Of Swift And Sandwiches

I work in Celeb-land.

I also exaggerate sometimes, because, actually, I work in a normal (albeit nice) office which just happens to be close to a super-renowned, super-expensive hotel, which is where a lot of famous people stay. The paparazzi hang around a lot, and occasionally they get really excited.

I went out to get lunch last week, and that was exactly what was going down when I got back, fish finger sandwich in hand. I don’t usually pay it much mind, because I often haven’t heard of the famous person being hounded, so I was about to go inside to enjoy my delicious sandwich while it was still hot. But then one of my colleagues came up to me.

“Nicola. It’s Taylor Swift.”

“Fuck off.”

T Swift is kind of my role model. I mean, she’s not really, but she’s the same age as me so I sometimes hold her up as an example. By which I mean I will sit in front of the TV in my dressing gown and a sprinkling of toast crumbs and say ‘Nicola, Taylor Swift got Apple to back down, you can probably get dressed’, ‘Taylor Swift wrote a whole bunch of albums which are all you want to listen to ninety per cent of the time, I’m pretty sure you can get off your arse and write a couple of jokes’, or even ‘Taylor Swift sings about wearing red lipstick, you should probably try that’, which is a bad example, because I then just look a bit shit if I don’t also have T Swizzle’s makeup artist to apply and then constantly fix it for me.

Anyway, Tay. Exciting times.

We waited around for the next twenty minutes, as my sandwich went soggy. We waited, and waited.
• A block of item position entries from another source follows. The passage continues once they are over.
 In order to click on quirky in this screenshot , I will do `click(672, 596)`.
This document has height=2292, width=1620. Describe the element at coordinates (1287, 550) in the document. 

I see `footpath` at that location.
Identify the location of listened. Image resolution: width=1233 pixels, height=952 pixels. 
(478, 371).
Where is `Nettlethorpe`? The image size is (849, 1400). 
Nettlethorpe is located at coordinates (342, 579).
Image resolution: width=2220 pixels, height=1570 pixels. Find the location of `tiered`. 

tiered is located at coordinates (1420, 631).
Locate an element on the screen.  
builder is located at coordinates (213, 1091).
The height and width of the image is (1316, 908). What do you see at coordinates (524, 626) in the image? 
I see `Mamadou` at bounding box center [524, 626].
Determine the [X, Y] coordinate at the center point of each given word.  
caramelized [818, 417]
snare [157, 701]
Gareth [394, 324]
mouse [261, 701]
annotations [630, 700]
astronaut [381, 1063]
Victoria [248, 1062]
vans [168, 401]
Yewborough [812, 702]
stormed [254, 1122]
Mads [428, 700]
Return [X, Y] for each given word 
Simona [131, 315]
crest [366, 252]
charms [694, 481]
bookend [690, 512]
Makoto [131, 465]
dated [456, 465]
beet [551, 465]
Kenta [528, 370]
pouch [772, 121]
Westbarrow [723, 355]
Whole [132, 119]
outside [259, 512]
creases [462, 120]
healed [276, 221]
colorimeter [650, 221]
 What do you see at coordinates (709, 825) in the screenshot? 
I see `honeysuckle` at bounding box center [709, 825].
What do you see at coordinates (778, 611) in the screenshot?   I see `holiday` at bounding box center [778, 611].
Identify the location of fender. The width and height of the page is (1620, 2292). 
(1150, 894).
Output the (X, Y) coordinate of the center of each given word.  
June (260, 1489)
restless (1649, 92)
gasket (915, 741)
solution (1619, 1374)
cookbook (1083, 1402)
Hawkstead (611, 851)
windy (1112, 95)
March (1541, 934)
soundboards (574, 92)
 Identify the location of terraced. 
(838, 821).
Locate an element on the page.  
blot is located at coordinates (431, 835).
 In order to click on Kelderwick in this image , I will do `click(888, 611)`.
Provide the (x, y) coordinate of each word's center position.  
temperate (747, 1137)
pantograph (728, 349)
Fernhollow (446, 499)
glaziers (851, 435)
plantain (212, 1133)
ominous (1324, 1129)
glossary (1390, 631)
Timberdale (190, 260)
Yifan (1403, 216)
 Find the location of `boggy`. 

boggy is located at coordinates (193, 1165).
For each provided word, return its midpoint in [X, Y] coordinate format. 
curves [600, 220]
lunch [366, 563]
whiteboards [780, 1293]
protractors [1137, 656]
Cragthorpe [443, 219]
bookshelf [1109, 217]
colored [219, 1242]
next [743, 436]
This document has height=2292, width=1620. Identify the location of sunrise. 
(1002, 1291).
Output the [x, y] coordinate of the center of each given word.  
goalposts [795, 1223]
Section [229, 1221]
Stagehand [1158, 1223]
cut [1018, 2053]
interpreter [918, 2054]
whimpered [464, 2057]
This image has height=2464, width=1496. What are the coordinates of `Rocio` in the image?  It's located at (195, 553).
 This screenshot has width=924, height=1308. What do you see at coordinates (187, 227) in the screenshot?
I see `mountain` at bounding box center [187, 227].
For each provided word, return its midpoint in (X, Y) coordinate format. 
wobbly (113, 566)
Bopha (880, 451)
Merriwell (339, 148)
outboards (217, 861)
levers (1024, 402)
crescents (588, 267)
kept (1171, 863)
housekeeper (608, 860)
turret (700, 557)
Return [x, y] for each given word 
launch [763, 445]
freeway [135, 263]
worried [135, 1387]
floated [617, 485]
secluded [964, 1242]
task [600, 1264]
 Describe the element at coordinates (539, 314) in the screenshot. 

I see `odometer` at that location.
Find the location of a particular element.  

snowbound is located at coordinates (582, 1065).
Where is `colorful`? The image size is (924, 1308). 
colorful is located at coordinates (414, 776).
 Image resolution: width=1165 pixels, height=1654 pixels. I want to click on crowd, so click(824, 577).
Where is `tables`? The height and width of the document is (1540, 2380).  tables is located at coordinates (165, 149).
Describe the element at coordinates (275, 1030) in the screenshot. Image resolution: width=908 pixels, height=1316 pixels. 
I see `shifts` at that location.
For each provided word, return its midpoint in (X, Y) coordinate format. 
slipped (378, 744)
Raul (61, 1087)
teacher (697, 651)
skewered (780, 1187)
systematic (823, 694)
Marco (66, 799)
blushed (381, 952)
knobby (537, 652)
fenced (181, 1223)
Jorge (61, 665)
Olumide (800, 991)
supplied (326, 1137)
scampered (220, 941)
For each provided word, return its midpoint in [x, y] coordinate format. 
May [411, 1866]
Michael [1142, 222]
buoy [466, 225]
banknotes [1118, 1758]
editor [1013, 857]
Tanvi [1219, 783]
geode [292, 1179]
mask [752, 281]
We got more and more impatient. A car was waiting, exactly in line with the door to the hotel. The exit was thronged with teenage girls. The paps kept testing their cameras. We were all primed.

Then, it happened.

Kim Kardashian rushed out, climbed into the waiting land rover, and was whisked away, chased by the paparazzi, who are, incidentally, terrifying.

I’ve never felt so betrayed by Kim Kardashian. I’ve actually never had any feelings about Kim Kardashian at all, so that was new.

And with that, the excitement was over. I went back to my office, sat down at my desk, and tucked into what was, by then, a bag of cold mush.

Kim, if you are reading this – and I don’t see any reason why you wouldn’t be – you owe me a damn fish finger sandwich.